Discover Amy Sherald, The Boy with the Big Fish, 2016

American painter Amy Sherald’s bold portraits are visually arresting and culturally significant in equal parts. Not only is the Georgia-born, Baltimore-based artist the first woman and first African-American to ever receive the grand prize in the 2016 Outwin Boochever Portrait Competition from the National Portrait Gallery in Washington D.C, but in 2018 she was selected by First Lady Michelle Obama to paint her portrait for the official commission from that same gallery. While her warm, startling portrait of the First Lady may have shot Sherald to fame, her colourful portraits of anonymous African American figures are equally intriguing.

In each of Sherald’s portraits, a contemporary African American figure fixes their gaze on the viewer, posed against a different wash of colour — a cornflower yellow, crimson red or, as in this case, a textured green.

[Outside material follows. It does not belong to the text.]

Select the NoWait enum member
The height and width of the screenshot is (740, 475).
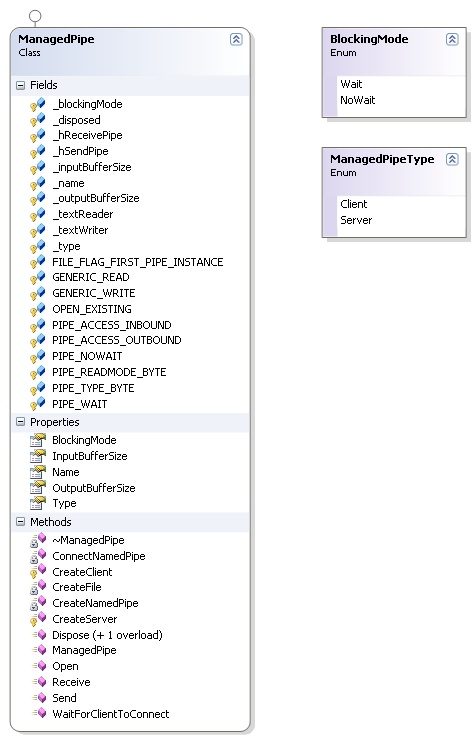click(x=358, y=100)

It’s realism through Sherald’s lens, and the simplicity of the canvas at first look belies the subtle nuances that you uncover once you spend more time studying the portrait. Sherald invites the viewer to invest in that viewing time, and in the process, discover hints of the individual’s personality, mood and character in the details of their expression. The portraits in themselves are a radical act, creating a way for African American subjects to occupy space in a format that has traditionally been preserved for the White and privileged.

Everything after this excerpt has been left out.